For the second game, development moved to Ubisoft Montreal and the setting shifted to an unspecified Central African nation. Players were given the task of tracking down and eliminating a vicious arms dealer in the midst of a civil war, and the science-fiction elements were eliminated entirely.
Despite modest sales, Far Cry 2 garnered critical acclaim for its realism and the advanced artificial intelligence of its characters.
Far Cry 3's follow-up success didn't come as a surprise, Mallat says, because of the technical work that had gone into its predecessor. Particular effort was put into making the open-world FPS concept work on consoles, an important step if the franchise was to gain traction in the U.S. and Canadian markets, where more people were playing on Xbox and PlayStation than on PC.
In that way, the franchise evolved similarly to Assassin's Creed, where the inaugural game received passable reviews, but laid the technical basis for its sequel, which exploded.
"We knew we could iterate on it and we knew the groundwork was done," Mallat says. "When you start Far Cry 3 with the expertise and the team down, of course you tame the subject and you master it better. From that standpoint Far Cry 3 was a better experience."
Ubisoft Montreal headed development on Far Cry 4, with the company's Toronto studio contributing significant sections. The game is set in fictional Kyrat, a Himalayan kingdom ruled by the self-appointed despot Pagan Min. Players take on the role of Ajay Ghale, a traveller who winds up in conflict with Min and his henchman. (You can read our review here.)
Thematically, the game explores much of the same ground as its predecessor, where the proverbial fish-out-of-water protagonist must learn to survive against a pack of vicious predators, both human and animal.

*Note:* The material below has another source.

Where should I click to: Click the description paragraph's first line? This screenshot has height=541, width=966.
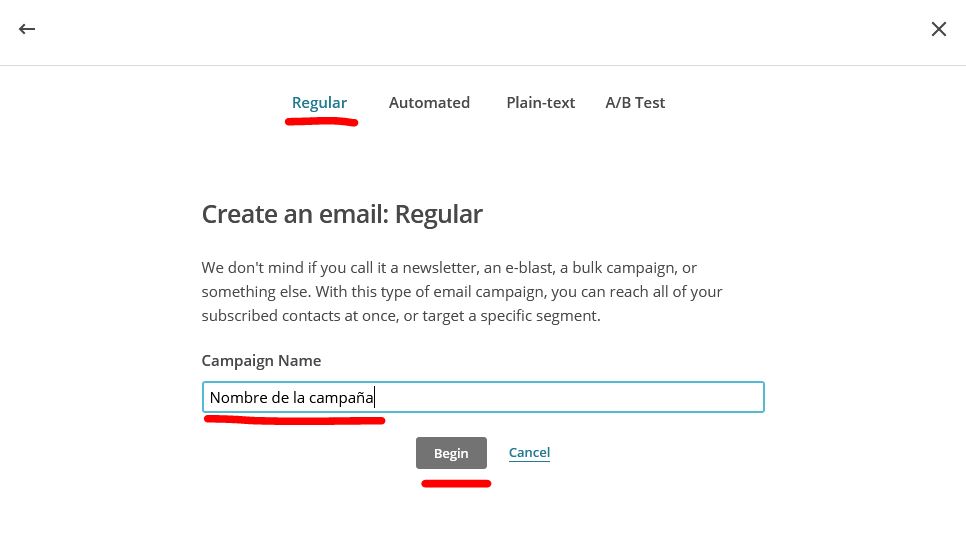449,268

Gameplay-wise, the experience will also be similar to the 2012 release, which centred around infiltrating and overtaking enemy forts. As with other open-world games, players can progress through the main story at their leisure, with a plethora of distractions – from side missions to hunting quests and mini-games – to choose from.

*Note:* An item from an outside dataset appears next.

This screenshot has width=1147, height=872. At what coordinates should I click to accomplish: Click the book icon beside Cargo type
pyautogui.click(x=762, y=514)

Far Cry 4 also brings back the key to its predecessor's success, a system that Ubisoft calls the "anecdote factory." The game generates random encounters, which results in different experiences for anyone playing. As a result, Far Cry 3 inspired so-called watercooler conversations where players traded anecdotes about their own unique experiences, which helped build buzz for the game.
Mallat declined to share sales projections, but said that all eyes within Ubisoft are on the game.
"Instead of milking the brand, on the contrary we're making sure we are investing time, energy and talent into it," he said.